PROBLEM DETAILS » Reproduce each line of the entries that carries "quote".

*** SUPPLIED MATERIAL

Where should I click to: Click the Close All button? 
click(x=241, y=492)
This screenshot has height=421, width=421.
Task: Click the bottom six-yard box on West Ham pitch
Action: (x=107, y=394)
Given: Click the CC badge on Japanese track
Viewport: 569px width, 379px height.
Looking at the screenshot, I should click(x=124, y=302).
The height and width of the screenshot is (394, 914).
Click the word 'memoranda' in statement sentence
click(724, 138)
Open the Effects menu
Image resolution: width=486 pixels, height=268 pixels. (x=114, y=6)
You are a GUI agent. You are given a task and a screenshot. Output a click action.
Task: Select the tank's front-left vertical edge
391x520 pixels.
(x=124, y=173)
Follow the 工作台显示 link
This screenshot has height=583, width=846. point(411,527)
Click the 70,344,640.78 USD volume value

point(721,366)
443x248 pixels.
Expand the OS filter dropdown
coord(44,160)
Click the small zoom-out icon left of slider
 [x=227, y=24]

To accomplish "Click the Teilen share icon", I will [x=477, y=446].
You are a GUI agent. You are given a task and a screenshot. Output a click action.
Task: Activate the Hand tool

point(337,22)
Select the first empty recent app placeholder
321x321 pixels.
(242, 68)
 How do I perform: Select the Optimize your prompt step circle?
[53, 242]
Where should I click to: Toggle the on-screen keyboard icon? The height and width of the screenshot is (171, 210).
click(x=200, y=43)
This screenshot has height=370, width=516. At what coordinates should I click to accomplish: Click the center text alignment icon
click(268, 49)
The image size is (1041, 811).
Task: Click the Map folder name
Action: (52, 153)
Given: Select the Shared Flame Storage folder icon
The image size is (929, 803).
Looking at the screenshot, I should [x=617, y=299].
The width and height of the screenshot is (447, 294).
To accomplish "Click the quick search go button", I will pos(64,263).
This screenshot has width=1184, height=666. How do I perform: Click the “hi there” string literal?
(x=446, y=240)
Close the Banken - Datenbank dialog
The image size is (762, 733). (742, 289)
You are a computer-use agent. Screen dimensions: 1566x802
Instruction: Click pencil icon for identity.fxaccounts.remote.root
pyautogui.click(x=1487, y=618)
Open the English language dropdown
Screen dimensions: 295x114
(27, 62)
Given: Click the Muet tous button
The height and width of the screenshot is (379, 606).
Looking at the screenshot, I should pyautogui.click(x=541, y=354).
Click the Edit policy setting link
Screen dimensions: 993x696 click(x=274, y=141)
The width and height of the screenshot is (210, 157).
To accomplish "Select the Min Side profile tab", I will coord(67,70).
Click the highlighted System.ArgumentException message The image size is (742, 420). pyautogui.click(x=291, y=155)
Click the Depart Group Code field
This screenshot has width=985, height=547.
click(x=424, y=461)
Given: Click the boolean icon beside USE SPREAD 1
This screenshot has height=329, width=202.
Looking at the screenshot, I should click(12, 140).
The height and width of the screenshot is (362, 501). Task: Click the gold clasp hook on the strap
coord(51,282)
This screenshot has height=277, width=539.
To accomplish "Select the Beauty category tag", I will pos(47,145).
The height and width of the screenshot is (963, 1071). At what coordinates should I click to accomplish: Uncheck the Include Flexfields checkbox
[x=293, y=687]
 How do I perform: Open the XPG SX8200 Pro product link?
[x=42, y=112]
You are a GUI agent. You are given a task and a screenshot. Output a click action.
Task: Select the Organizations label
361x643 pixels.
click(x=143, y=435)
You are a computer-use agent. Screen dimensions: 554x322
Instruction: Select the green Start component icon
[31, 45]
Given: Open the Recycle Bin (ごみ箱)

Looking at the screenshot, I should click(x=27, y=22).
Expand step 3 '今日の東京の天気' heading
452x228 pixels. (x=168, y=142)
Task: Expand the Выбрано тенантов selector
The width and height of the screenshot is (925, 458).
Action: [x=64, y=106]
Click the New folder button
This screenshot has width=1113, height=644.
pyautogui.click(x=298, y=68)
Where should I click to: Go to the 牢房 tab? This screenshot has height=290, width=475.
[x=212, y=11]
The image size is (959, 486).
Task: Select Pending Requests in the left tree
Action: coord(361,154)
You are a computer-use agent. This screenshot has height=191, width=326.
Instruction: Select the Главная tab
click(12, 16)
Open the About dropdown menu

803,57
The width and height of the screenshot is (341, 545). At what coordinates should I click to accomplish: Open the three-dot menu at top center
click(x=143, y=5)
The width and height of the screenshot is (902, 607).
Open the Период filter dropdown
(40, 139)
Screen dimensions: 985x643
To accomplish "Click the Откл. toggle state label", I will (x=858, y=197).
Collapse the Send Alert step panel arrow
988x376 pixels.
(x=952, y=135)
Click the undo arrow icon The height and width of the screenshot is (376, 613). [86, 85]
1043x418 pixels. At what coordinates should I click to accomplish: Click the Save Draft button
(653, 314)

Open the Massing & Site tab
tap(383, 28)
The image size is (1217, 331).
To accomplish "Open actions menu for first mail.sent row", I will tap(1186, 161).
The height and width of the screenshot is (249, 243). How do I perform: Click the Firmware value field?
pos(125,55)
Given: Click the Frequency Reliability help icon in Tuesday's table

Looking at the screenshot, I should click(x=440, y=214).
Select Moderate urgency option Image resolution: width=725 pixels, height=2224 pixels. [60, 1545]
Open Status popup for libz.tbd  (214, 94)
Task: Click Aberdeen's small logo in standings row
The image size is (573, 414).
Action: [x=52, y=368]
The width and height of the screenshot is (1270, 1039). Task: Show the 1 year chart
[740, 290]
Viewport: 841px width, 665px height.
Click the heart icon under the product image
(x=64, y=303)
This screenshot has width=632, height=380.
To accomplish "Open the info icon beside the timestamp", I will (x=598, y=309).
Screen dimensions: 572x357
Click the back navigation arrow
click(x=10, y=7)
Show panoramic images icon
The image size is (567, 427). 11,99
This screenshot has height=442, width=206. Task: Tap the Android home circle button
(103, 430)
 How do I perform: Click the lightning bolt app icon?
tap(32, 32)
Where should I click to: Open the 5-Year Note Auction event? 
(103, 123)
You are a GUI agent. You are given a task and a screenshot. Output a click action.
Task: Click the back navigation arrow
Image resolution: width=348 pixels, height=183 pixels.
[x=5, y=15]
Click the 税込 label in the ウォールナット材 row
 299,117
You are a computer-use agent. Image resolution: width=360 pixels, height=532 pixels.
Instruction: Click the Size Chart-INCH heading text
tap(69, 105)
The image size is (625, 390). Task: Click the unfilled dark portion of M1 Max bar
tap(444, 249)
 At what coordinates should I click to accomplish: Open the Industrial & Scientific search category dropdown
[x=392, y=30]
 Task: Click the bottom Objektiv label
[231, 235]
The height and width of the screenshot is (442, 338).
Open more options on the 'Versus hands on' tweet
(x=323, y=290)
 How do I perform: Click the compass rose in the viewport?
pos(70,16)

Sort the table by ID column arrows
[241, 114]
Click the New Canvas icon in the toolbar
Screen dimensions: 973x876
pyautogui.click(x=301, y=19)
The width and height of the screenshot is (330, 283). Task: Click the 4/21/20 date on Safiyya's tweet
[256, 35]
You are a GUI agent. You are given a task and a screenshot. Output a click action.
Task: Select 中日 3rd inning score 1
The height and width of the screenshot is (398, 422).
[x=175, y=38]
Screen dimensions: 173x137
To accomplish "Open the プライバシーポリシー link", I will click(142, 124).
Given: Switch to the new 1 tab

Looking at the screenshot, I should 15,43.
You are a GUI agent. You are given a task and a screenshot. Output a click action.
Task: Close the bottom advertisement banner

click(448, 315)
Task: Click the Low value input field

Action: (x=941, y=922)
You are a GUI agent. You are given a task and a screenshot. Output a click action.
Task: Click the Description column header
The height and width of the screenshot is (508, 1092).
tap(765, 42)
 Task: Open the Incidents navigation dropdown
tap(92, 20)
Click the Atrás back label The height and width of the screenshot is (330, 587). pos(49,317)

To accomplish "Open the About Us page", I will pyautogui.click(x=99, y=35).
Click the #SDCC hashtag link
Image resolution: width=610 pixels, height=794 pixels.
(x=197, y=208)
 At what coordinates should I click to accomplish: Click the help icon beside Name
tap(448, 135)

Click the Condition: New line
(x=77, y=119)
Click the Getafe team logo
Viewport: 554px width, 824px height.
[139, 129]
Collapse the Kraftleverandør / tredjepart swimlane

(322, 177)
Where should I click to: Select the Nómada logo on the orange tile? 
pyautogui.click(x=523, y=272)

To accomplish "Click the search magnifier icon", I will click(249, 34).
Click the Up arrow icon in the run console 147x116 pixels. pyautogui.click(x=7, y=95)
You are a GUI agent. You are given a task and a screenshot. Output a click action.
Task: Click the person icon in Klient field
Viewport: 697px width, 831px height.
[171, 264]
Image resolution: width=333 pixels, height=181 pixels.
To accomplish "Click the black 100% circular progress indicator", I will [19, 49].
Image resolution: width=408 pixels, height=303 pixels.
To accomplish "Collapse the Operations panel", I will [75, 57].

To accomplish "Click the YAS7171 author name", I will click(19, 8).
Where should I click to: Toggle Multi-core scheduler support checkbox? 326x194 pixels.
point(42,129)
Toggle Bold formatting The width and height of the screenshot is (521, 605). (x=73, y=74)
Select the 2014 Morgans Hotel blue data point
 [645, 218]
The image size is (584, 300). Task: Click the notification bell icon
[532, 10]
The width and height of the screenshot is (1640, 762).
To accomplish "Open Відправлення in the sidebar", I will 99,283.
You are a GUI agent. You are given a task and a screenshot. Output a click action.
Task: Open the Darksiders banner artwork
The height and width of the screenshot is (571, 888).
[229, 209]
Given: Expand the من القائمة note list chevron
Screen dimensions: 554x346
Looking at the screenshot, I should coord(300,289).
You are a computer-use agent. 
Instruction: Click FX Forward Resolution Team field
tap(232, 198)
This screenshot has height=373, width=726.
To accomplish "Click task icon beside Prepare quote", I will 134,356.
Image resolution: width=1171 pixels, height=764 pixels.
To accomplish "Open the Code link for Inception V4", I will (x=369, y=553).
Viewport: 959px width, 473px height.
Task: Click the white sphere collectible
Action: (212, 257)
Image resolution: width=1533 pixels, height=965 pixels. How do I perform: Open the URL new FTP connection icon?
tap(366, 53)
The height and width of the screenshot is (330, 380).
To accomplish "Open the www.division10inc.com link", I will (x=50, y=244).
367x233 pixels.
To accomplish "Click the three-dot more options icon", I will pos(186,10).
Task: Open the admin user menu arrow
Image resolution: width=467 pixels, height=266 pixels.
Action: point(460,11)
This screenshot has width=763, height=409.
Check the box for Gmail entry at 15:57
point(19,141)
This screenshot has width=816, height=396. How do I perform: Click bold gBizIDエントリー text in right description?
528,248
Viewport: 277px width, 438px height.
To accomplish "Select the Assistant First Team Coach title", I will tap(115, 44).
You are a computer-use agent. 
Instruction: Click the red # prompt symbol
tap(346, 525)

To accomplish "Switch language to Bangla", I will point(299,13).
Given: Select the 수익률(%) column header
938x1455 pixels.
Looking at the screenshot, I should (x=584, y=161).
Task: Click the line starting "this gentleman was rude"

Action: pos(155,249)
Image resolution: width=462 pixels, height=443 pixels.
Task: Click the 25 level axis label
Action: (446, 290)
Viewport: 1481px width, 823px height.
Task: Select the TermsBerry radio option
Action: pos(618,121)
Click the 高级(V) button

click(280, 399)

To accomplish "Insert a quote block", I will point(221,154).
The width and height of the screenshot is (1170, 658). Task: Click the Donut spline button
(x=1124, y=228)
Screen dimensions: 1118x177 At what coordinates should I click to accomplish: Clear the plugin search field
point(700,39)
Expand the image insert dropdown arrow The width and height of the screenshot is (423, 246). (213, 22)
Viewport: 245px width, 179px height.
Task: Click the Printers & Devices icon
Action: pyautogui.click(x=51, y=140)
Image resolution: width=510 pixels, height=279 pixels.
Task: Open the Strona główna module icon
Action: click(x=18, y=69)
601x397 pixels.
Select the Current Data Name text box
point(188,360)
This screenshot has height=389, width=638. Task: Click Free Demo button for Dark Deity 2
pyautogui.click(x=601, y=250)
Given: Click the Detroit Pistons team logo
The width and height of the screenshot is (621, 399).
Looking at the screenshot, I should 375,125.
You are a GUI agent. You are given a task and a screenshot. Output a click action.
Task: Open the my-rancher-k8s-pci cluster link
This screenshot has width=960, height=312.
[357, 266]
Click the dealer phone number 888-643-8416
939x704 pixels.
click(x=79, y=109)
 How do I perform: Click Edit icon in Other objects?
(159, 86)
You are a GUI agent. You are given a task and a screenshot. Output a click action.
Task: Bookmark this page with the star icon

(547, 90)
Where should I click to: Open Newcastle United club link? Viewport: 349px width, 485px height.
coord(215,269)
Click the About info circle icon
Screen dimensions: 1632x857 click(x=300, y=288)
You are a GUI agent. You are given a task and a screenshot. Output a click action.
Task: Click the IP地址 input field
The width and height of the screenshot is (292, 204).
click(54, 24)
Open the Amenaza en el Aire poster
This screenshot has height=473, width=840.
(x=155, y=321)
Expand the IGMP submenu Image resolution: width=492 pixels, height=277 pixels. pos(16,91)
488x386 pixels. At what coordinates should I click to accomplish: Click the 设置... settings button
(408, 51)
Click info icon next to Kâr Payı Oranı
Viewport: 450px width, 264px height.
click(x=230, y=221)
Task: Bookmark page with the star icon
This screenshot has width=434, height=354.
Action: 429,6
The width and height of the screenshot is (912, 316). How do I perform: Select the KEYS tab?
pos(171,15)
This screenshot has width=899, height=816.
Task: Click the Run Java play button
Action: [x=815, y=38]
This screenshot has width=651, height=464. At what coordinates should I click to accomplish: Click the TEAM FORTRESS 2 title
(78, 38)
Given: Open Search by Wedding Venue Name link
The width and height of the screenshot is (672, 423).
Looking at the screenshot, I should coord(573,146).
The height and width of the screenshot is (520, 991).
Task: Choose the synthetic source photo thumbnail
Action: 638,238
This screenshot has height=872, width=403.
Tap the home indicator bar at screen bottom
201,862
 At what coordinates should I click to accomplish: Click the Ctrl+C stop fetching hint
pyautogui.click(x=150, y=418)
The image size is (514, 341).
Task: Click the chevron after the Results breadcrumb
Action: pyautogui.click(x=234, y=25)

******

RESULT »
To accomplish "Click task icon beside Prepare quote", I will 134,356.
To accomplish "Insert a quote block", I will point(221,154).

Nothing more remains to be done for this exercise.